Indeed, maintaining consistent detail among thousands of parts had its challenges. The 3D printers LAIKA used on the film had to be “whipped into shape,” says McLean, noting that variations between batches of prints did require revisions and strong QA processes. The reason relates to the sheer volume of printing work required. “How it works is,” relates McLean, “they buy HP black printer heads and bleed out all of the black ink, and then they use that printer head to pump through their own binder. Because they’re pumping through so much volume of binder, what happens is that those tiny little metal holes that are used to push out ink expand and start to get larger and larger. So just by design these things were never conceived as being about this kind of printing, they were about putting color into a three dimensional model.”
“Also,” adds McLean, “you’re printing on a powder and that’s recycled and when it’s on an area that’s not sprayed on they get sucked back up and used for the next printing tray. Suddenly you’re combining all these technologies that can use a wonderful model once certainly not a consistent color or part dimensional accuracy all the time. It’s like printing the same photograph on a hundred different pieces of paper and using that as a flipbook - you’re going to see crazy color differentiation too.”
In addition, variations in humidity can also play a role in making the 3D printing less consisent, as the powder reacts in different ways. This can obviously prove problematic in a location in the Pacific Northwest such as Portland where rain can happen frequently.

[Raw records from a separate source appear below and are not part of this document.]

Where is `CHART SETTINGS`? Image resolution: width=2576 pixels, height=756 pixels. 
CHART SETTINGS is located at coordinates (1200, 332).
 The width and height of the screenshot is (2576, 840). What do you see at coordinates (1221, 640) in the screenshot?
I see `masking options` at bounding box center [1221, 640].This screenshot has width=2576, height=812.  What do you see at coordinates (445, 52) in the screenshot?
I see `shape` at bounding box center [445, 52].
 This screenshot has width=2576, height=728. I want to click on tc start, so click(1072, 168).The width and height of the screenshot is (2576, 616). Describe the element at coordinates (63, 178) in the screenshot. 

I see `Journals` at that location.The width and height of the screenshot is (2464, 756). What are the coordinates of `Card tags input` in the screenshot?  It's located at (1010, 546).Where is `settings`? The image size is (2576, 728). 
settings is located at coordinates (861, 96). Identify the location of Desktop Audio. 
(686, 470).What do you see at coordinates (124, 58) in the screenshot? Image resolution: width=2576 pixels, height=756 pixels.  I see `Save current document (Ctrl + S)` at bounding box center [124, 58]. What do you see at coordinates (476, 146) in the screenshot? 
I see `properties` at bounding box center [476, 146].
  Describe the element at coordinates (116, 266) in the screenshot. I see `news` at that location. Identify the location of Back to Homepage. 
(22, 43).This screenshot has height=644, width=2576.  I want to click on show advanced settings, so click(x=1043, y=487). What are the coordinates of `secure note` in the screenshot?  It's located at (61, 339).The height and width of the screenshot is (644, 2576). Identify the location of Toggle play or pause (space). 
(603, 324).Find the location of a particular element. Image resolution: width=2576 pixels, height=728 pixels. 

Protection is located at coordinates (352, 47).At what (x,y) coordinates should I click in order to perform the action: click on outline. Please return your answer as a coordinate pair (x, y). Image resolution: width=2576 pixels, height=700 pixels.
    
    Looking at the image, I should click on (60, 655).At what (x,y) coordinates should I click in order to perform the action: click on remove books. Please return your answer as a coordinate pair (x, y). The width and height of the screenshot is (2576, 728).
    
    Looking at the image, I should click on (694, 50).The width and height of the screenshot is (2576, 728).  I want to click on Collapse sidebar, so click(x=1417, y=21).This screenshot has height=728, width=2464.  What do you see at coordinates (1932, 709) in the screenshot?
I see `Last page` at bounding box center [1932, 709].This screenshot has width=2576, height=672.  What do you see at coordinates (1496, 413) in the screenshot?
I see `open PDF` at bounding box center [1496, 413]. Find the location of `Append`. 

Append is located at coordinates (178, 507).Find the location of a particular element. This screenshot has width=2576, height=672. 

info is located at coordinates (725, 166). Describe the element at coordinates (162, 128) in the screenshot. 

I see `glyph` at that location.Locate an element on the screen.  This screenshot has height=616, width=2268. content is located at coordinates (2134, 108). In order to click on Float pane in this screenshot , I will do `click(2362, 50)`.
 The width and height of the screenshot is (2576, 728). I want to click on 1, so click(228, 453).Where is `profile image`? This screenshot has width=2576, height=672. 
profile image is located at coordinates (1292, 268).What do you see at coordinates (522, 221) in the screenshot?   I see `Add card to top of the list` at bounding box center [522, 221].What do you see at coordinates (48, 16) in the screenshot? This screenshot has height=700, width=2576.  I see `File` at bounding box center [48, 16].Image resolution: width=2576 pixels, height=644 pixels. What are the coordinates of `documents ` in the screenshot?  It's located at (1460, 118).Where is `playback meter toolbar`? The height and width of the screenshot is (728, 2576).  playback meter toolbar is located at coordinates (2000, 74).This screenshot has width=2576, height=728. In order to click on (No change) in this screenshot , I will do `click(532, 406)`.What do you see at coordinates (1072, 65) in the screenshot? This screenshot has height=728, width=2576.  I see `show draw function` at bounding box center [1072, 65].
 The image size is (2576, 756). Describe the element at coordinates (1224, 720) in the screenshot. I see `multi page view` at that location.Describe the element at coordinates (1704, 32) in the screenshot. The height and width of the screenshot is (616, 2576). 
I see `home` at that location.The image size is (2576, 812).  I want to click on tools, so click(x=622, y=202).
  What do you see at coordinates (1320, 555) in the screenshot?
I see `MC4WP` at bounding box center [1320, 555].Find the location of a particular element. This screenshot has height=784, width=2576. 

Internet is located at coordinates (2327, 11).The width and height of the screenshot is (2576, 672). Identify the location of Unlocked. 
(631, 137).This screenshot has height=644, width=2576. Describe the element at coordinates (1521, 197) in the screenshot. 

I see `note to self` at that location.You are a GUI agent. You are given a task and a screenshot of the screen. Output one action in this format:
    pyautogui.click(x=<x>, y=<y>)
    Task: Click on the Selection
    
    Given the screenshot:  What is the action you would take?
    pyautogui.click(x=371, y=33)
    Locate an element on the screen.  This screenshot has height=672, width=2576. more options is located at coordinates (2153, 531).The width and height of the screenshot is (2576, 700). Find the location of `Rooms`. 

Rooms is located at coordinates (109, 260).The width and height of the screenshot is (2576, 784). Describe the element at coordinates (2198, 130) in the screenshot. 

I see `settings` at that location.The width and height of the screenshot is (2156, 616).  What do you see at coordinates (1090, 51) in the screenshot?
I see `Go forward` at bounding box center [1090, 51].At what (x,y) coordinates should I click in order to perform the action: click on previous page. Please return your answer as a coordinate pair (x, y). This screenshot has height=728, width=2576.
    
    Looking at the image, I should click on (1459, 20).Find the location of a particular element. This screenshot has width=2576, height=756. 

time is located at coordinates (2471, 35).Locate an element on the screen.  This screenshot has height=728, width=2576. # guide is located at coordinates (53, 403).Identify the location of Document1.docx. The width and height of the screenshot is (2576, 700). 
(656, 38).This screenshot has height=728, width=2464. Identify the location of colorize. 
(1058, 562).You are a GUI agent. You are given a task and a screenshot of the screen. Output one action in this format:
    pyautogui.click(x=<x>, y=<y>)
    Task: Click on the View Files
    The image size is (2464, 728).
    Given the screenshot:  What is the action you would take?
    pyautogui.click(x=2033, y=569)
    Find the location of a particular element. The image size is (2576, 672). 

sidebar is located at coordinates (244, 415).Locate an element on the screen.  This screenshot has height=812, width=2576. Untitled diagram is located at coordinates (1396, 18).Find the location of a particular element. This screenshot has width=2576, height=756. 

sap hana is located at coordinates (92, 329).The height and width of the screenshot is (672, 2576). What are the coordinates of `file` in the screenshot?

To deal with these inconsistencies, LAIKA carries out significant ‘post processing’. “Step by step the models are sanded, dipped, reinforced, crystal-cleared and baked in the oven,” says McLean. “We also have a strict pre-press process where the powder is baked before it’s printed on to get it to the right consistency.” The visual effects team, too, would aid in 2D fixes for many shots.
For LAIKA, the rapid protoyping and replacement animation process has continued to evolve with each new project, with McLean noting that he hopes further development takes place for even more detail and achieving other things such as realistic motion blur. “When we started this on Coraline,” he recalls, “at the time we were asked to budget how much it would take and money it would cost to do replacement animation. We said we can do it with three people and $30,000 of materials. Reality quickly eclipsed that and at the same time we realized the power of this and so did directors - there was no going back to hand sculpting faces. This afforded us to tell unbelievable stories to tell greater emotional range and more subtle character animation than we ever had in stop motion alone.”